Modus WNA Kuasai Lahan di Bali Nikahi Warga Lokal, Gubernur Koster: Ini Bahaya

Wanita lokal Bali saat mengikuti kegiatan budaya. (Foto:MMI)

BALI – Banyak oknum Warga Negara Asing (WNA) di Bali menikahi warga lokal, ternyata hanya untuk menguasai aset berupa lahan di Pulau Dewata tersebut.

Sejatinya, pernikahan seharusnya hal yang sakral dan diharapkan bisa berlangsung seumur hidup. Namun, tidak berlaku bagi segelintir orang karena ada tujuan lain.

Beberapa WNA justru menggunakan cara tersebut untuk memiliki lahan di Bali. Gubernur Bali, I Wayan Koster mengatakan, beberapa oknum WNA ini sengaja menikahi Warga Negara Indonesia (WNI) khususnya warga lokal Bali.

Wayan Koster menjelaskan, bahwa cara ini dilakukan untuk menyiasati aturan yang membatasi soal hak atas tanah oleh WNA yang berada di Indonesia.

“Saya perlu mengingatkan ini, dan kita harus urusi ini dengan serius. Penduduk lokal ini dimanfaatkan oleh WNA, dan kawin untuk mempermudah pengalihan kepentingannya, yaitu penguasaan aset,” kata Koster, Rabu (28/06/2023).

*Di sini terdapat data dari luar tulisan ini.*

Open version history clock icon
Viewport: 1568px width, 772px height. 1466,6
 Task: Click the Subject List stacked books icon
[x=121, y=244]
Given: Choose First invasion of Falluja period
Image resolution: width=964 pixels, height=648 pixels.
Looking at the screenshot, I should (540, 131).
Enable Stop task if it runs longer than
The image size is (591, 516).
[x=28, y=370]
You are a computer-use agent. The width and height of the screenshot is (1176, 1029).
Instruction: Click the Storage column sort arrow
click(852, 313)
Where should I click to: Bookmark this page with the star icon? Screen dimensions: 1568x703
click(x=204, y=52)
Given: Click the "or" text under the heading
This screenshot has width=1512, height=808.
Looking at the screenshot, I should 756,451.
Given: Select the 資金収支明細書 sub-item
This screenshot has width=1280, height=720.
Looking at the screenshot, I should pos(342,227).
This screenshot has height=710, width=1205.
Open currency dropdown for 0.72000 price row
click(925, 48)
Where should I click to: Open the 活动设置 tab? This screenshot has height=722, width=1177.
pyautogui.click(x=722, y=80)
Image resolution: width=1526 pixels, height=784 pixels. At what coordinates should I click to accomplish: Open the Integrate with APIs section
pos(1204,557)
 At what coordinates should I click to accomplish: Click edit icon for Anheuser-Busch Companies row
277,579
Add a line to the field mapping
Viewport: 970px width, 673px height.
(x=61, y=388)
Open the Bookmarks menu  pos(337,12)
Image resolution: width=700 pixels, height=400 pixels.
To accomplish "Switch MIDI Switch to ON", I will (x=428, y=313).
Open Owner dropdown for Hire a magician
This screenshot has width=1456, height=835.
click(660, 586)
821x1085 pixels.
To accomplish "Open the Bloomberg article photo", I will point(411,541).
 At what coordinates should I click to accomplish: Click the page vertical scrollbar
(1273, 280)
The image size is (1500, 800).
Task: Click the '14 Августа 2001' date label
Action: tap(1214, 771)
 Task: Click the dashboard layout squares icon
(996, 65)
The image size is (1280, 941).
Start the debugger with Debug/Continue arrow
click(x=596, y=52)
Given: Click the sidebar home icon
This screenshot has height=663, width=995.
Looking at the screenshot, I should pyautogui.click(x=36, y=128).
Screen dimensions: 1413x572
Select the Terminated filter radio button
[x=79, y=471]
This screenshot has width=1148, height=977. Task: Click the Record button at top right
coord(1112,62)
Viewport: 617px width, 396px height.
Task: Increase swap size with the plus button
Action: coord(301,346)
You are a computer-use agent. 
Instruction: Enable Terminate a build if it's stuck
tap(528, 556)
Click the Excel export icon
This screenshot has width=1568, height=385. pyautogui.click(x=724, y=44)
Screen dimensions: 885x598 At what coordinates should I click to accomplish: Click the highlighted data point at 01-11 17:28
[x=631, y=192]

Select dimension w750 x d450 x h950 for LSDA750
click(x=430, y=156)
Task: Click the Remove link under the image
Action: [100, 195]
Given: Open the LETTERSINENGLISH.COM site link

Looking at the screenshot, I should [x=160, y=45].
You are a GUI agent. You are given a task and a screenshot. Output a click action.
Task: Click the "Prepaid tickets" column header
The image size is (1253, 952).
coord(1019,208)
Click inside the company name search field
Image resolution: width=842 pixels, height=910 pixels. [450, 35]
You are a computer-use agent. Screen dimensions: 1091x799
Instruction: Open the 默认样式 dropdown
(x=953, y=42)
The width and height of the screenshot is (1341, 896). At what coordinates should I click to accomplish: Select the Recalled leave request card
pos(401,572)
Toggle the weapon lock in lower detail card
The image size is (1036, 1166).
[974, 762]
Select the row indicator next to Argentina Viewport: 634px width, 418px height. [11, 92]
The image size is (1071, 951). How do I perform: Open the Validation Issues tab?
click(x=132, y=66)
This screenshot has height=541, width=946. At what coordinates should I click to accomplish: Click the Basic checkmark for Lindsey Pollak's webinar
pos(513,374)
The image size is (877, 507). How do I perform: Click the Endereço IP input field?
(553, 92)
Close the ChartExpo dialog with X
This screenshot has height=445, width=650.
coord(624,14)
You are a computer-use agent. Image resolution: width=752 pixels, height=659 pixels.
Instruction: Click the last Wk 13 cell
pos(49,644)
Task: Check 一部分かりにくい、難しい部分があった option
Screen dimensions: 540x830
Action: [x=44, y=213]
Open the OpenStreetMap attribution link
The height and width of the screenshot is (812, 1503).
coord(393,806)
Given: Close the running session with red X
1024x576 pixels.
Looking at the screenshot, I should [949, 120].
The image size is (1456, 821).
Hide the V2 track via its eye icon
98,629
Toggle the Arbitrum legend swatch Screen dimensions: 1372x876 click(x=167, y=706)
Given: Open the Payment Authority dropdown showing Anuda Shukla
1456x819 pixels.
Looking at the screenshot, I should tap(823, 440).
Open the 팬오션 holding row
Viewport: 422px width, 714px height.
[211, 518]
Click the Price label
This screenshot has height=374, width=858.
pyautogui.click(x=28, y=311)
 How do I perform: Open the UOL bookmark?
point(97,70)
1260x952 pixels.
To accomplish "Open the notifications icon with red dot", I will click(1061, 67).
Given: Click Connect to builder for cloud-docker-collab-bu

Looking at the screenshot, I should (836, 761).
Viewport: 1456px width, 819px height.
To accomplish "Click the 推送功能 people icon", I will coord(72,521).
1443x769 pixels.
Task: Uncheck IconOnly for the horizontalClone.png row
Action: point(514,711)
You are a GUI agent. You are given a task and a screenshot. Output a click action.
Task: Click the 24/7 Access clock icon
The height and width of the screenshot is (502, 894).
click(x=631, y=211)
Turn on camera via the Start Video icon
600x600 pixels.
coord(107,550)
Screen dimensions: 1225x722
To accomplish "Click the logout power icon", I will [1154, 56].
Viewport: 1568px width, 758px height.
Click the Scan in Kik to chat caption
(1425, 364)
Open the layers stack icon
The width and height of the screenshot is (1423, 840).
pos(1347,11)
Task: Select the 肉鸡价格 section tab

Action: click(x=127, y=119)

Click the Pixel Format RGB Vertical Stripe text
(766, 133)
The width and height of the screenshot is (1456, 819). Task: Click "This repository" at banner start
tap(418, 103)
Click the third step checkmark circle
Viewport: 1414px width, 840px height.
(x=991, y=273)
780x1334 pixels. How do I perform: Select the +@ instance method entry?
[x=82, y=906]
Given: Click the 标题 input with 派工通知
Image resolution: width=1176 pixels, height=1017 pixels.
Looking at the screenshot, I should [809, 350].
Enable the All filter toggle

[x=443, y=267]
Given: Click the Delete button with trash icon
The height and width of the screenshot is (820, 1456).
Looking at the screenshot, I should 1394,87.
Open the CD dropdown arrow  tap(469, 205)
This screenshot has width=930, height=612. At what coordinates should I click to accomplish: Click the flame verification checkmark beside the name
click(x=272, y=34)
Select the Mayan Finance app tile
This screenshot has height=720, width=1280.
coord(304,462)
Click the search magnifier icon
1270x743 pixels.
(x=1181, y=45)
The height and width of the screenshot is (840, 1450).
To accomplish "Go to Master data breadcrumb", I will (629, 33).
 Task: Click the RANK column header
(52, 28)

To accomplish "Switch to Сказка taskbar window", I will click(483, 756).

Hal ini ia sampaikan Koster, saat memberikan jawaban pandangan umum fraksi pada Raperda tentang haluan pembangunan Bali masa depan, 100 tahun Bali Era Baru 2025-2125 pada sidang paripurna ke-23 di Kantor DPRD Bali.

“Dan ini berbahaya terhadap Bali di masa yang akan datang. Kawin sebentar, lalu cerai. Kawin lagi sebentar, cerai lagi. Kawin sebentar, cerai. Akhirnya kita akan menghadapi masalah ke depan. Tanahnya sudah dimiliki jadinya,” tambah Koster.

Dengan adanya fenomena itu, Koster juga mengaku sangat prihatin. Menurutnya, hal itu dapat merusak moral dan warisan budaya di Bali.

“Pemanfaatan penduduk lokal Bali oleh WNA, semakin meningkat untuk kepentingan penguasaan aset yang berimplikasi pada ancaman semakin tingginya ahli fungsi dan kepemilikan lahan, serta terjadinya degradasi moral masyarakat,” kata dia.

Upaya menyikapi hal ini, Koster akan mengumpulkan para bupati dan wali kota se-Bali guna membahas persoalan serius ini. Koster berencana, akan melarang WNA memiliki aset dengan modus ini di Bali. Mereka bisa berbisnis, tetapi dengan sistem kerja sama atau sewa lahan warga setempat.

“Melarang WNA memiliki atau menguasai lahan di Bali, baik secara langsung dan tidak langsung, yaitu dengan memanfaatkan status perkawinan dengan krama lokal Bali. Ini harus kita kendalikan,” kata dia.

Terkait aturan kepemilikan lahan WNA, pemerintah telah memberikan kabar baik kepada WNA soal kepemilikan properti di Indonesia.

Hal itu sudah diatur melalui Peraturan Menteri (Permen) ATR/BPN Nomor 18 Tahun 2021 tentang Tata Cara Penerapan Hak Pengelolaan dan Hak Atas Tanah.

Dijelaskan juga, terdapat dua jenis hunian yang dapat dibeli oleh WNA yakni rumah tapak dan rumah susun. Rumah tapak yang bisa dibeli harus masuk dalam kategori rumah mewah, dan hanya diperbolehkan memiliki satu bidang tanah per orang/keluarga dengan luas maksimal 2.000 meter persegi.

Sementara rumah susun, aturannya yakni dapat dibeli oleh WNA merupakan rumah yang masuk kategori rumah susun komersial. Syarat yang harus dipenuhi pun terbilang mudah.

WNA untuk memiliki rumah tempat tinggal atau hunian, akan dipermudah yaitu cukup dibuktikan dengan memiliki visa, paspor, atau izin tinggal.

Bila WNA pemilik rumah meninggal dunia, maka hunian yang ia miliki dapat diwariskan kepada ahli waris. Status kepemilikan rumah yang dimiliki oleh para WNA adalah hak pakai atau hak pakai di atas hak milik atau hak pakai di atas hak pengelolaan.

Nah, bagi WNI yang melaksanakan perkawinan dengan WNA dapat memiliki Hak Atas Tanah yang sama dengan WNI lainnya. Namun, Hak Atas Tanah tersebut bukan merupakan harta bersama yang dibuktikan dengan perjanjian pemisahan harta antara suami dan istri yang dibuat dengan akta notaris.